September 21, 2010
Memories of my dear friend Christine Wilkens
By Susan Weldon, 1960
i moved to levittown in august of 1953 in time to start 6th grade at northside school. my teacher was harry baumann (be still my heart) and my new best friend was christine wilkens. our friendship lasted for many years until i lost track of her when she moved from levittown some years before her death.
i spent more time at chris' house than my own. she lived on chickidee lane with her mom, frances who was a single working mother, her nana and her younger brother guy. frances had been either an aquatic dancer or a lifeguard at jones beach and we spent lots of summer days there fastidiously slathering ourselves with baby oil mixed with iodine. i felt like one of the family, especially when nana yelled at us for various infractions and frances gave us a few bucks to go away.
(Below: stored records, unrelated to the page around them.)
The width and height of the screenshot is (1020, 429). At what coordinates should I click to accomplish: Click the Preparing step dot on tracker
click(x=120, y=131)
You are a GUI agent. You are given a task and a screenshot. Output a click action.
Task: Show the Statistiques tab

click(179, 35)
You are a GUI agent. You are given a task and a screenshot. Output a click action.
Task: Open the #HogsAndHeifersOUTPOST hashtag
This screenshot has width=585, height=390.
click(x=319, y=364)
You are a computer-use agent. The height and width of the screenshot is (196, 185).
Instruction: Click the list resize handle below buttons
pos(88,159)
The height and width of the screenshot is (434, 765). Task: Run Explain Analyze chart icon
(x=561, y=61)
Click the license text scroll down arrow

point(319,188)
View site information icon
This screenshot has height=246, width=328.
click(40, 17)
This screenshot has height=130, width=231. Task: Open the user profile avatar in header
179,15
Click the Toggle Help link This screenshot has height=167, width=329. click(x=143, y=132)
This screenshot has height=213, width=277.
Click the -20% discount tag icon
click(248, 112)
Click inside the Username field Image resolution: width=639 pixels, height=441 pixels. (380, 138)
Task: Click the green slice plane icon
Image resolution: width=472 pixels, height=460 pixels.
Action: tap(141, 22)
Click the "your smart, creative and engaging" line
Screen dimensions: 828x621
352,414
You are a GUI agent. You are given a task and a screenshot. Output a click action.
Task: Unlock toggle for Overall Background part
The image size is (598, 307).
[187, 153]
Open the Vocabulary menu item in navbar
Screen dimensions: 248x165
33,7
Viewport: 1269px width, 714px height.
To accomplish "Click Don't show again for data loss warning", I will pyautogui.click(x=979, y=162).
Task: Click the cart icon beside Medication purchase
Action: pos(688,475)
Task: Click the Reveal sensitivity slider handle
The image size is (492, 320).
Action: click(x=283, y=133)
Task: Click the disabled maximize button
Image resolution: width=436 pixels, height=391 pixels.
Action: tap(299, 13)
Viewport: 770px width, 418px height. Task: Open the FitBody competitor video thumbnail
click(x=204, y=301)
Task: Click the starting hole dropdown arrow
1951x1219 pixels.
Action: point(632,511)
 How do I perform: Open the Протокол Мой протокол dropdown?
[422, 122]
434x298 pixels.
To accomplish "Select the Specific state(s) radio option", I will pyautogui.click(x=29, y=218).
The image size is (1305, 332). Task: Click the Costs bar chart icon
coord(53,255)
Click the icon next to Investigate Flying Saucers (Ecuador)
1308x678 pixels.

when chris turned 16, nana bought her a red (or was it green?) MG two seater convertible. it came with very specific rules about when and where it could be driven. the list did not include sneaking out of the house late one spring night and driving into 'the city'. we didn't get caught.
chris and i stayed close after high school. we saw each other a lot the two years i went to hofstra - most often at the bowlder lounge. i went to her wedding (in a slip and a raincoat - but that's another story). i knew and liked her husband lee and knew and loved her children, donna, guy and douglas.
after i moved to new york and then connecticut, we saw each other less frequently but remained connected. i stayed with her when i came from connecticut to our 20th reunion. she was divorced and back on chickadee lane. it was as if we were still teenagers getting dressed and putting on makeup and after the festivities staying up all night rehashing and relishing every moment.
we had many phone conversations over the ensuing years. chris had some tough times, but was always up for a long dishy chat. i knew she was selling the house and moving to glen cove or garden city or somewhere and assumed she'd call when she was settled. she didn't and i'm sad and ashamed to say i didn't try to find her.
i'm not sure how i found out chris had died, but when i did, i somehow tracked down her daughter donna and phoned her. she was happy to hear from me and gave me the great gift of telling me that chris remembered our time together with joy as i still do.